(Supplied data)
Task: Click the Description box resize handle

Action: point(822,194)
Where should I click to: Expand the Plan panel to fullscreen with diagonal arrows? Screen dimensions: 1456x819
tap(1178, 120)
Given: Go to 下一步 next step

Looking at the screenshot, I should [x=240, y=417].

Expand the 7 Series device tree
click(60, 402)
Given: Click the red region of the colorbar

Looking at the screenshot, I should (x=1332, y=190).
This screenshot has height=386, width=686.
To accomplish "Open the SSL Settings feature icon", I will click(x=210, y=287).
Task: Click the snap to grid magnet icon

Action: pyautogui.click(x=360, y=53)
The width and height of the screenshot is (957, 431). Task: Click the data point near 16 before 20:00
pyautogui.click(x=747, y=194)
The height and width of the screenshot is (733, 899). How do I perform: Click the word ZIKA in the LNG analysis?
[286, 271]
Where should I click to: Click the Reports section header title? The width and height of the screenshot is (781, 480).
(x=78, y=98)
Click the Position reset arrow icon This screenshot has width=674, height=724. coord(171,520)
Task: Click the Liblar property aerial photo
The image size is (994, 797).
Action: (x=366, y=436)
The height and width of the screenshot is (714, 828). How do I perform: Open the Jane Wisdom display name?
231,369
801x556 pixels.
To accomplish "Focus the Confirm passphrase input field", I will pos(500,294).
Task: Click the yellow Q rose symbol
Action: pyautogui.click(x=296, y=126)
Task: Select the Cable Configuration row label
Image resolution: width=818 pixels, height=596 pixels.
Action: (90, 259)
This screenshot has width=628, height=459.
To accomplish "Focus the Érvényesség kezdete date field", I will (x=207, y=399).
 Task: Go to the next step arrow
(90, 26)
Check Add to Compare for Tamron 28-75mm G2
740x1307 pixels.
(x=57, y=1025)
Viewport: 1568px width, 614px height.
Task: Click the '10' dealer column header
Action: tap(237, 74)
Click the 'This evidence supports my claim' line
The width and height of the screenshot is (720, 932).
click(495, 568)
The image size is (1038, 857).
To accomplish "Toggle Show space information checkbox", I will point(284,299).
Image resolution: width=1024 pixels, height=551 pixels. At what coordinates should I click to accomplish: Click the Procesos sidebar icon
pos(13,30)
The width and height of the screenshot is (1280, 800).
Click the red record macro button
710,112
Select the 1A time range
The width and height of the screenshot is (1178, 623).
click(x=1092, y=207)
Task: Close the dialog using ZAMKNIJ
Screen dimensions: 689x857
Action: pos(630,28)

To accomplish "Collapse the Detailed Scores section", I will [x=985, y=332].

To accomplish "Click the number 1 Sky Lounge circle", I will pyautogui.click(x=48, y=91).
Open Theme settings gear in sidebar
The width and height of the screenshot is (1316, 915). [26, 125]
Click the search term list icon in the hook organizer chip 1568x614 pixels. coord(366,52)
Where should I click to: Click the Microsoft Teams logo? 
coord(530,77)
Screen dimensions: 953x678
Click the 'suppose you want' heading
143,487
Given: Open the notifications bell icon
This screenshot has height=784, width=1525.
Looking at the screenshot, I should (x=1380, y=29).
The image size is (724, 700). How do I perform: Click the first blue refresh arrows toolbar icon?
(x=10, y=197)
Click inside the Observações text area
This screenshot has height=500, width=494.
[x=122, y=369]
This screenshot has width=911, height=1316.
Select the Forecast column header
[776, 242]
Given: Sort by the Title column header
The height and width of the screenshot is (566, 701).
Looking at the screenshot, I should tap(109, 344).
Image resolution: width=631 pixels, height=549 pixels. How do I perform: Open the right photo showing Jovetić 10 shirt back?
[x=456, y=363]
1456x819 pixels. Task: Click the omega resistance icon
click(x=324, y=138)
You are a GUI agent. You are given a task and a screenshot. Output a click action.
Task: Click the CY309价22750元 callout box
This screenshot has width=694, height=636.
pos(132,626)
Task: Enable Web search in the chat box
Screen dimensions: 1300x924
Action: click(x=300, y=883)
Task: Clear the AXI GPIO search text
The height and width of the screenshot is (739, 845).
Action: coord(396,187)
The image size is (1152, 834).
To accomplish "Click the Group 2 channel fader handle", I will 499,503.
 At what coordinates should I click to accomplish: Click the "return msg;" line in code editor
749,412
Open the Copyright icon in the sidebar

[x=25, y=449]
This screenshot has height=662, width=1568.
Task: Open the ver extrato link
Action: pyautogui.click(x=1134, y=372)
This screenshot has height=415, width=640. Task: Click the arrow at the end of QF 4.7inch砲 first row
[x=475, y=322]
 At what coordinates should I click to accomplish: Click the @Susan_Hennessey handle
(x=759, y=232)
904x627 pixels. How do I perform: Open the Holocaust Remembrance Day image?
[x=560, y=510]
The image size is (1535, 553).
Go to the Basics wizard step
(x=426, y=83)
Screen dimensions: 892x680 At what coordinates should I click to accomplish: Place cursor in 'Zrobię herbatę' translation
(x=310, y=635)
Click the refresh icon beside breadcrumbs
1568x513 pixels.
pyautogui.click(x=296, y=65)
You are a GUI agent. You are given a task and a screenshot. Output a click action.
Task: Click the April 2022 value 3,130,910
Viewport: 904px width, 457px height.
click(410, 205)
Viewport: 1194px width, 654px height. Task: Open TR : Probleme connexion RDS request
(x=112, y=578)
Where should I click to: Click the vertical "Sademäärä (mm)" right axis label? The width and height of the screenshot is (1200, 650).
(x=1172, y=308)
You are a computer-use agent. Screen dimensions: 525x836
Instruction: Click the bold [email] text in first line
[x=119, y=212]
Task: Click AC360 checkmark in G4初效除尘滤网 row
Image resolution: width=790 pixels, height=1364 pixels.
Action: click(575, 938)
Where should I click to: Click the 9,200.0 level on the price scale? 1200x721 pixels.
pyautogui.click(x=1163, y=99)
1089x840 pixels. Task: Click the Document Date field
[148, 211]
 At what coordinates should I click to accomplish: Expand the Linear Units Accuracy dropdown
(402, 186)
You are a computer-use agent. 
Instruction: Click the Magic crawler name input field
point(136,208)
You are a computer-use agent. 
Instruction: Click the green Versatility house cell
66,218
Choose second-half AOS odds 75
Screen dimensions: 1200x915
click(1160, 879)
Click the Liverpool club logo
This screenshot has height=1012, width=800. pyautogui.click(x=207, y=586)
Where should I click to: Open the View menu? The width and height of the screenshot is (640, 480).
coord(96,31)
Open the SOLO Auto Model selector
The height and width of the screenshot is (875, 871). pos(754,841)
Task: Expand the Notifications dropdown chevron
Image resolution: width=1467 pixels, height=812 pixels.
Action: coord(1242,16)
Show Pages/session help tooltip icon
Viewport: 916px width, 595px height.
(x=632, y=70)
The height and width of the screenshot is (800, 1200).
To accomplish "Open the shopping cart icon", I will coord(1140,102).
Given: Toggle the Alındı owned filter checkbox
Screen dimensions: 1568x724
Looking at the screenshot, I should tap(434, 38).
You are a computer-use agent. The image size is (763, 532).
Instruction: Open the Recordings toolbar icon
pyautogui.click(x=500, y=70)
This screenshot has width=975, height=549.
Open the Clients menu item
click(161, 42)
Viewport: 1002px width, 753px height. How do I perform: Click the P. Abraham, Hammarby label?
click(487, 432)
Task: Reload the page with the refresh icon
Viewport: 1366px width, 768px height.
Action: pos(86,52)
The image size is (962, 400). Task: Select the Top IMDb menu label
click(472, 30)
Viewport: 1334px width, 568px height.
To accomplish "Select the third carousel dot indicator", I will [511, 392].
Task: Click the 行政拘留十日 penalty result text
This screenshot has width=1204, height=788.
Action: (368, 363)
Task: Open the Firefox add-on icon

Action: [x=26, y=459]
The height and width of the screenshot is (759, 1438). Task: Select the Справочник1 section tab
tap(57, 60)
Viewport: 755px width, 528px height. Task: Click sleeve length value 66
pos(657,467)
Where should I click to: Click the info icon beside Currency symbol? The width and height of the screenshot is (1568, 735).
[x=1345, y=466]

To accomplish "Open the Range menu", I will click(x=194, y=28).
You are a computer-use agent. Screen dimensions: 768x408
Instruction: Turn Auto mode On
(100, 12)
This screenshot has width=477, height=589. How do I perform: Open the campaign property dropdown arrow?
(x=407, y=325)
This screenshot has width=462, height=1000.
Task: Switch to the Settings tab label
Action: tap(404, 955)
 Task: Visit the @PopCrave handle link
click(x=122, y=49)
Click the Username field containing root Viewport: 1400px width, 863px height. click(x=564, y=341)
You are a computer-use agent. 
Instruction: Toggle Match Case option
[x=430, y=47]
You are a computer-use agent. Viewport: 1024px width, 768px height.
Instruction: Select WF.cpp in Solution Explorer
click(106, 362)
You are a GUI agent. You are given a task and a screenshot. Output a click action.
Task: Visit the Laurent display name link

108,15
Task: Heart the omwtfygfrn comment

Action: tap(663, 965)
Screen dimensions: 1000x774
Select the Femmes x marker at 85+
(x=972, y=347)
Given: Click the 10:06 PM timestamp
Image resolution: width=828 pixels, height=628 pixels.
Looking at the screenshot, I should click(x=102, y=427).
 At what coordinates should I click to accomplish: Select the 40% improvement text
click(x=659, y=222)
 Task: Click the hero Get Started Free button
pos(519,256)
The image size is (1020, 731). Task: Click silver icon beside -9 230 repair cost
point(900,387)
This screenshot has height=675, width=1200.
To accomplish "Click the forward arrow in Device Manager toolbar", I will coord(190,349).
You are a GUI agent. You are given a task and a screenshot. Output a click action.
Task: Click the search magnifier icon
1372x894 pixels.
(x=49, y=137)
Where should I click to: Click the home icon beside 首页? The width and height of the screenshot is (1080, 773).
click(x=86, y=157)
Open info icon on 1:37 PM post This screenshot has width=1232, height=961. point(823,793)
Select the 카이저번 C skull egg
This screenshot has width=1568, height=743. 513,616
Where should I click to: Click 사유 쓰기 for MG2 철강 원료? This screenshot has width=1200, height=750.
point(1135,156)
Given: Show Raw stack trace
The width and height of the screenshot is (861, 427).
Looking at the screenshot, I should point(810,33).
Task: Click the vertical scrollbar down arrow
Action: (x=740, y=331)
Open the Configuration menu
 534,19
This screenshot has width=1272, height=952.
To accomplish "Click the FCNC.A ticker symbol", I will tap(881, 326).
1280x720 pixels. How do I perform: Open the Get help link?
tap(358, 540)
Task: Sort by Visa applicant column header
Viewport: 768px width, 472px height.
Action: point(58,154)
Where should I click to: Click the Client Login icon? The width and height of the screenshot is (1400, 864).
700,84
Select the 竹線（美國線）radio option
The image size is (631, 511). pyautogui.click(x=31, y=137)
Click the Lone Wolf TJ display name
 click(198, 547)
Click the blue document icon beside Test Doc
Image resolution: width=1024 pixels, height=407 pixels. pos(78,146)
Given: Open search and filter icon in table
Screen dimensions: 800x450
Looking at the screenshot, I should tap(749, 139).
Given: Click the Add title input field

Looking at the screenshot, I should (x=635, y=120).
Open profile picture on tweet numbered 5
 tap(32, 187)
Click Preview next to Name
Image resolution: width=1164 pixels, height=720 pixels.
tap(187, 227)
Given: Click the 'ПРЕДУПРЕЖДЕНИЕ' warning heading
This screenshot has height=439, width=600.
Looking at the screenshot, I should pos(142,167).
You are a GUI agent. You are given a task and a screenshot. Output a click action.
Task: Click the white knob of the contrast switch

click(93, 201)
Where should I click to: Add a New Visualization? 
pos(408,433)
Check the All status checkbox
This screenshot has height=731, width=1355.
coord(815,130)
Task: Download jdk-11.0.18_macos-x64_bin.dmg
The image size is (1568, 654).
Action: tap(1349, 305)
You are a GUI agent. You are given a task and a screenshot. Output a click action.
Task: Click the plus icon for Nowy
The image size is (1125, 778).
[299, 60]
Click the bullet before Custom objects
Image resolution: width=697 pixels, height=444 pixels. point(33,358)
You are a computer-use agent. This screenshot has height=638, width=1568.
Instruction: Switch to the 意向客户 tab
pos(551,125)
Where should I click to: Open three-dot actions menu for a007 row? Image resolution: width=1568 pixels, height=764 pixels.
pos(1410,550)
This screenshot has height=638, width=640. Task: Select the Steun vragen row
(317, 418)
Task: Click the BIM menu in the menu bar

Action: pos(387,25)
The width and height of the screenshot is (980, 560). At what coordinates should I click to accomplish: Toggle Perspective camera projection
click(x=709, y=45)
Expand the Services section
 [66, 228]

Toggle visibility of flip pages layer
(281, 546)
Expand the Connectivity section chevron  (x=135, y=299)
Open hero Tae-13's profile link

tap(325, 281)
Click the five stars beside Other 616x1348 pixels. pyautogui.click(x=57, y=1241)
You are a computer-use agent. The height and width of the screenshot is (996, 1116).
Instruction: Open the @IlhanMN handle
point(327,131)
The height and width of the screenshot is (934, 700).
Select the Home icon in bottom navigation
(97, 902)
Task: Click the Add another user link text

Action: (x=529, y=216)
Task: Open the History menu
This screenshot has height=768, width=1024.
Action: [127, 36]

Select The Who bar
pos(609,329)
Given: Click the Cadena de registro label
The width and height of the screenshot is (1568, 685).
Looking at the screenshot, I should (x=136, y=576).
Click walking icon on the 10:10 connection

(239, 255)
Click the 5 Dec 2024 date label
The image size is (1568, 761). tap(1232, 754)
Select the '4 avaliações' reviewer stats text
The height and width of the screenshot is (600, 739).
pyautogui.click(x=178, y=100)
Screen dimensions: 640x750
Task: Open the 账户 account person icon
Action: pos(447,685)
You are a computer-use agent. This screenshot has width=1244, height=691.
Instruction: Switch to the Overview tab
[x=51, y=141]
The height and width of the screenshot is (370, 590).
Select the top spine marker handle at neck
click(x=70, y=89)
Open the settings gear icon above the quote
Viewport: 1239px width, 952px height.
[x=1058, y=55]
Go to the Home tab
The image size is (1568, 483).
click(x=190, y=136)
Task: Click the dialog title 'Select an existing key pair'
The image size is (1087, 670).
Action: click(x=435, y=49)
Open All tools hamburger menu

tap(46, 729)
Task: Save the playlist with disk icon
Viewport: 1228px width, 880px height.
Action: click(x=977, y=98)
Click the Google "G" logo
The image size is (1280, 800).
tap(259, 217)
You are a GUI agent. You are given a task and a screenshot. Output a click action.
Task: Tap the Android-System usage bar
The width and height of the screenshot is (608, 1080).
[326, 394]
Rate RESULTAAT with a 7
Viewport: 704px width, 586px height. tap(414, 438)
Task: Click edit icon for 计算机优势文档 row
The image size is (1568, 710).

(Brief) If a line in the entries contains "dialog", copy it.

(Response to the exercise)
Task: Close the dialog using ZAMKNIJ
Task: Click the dialog title 'Select an existing key pair'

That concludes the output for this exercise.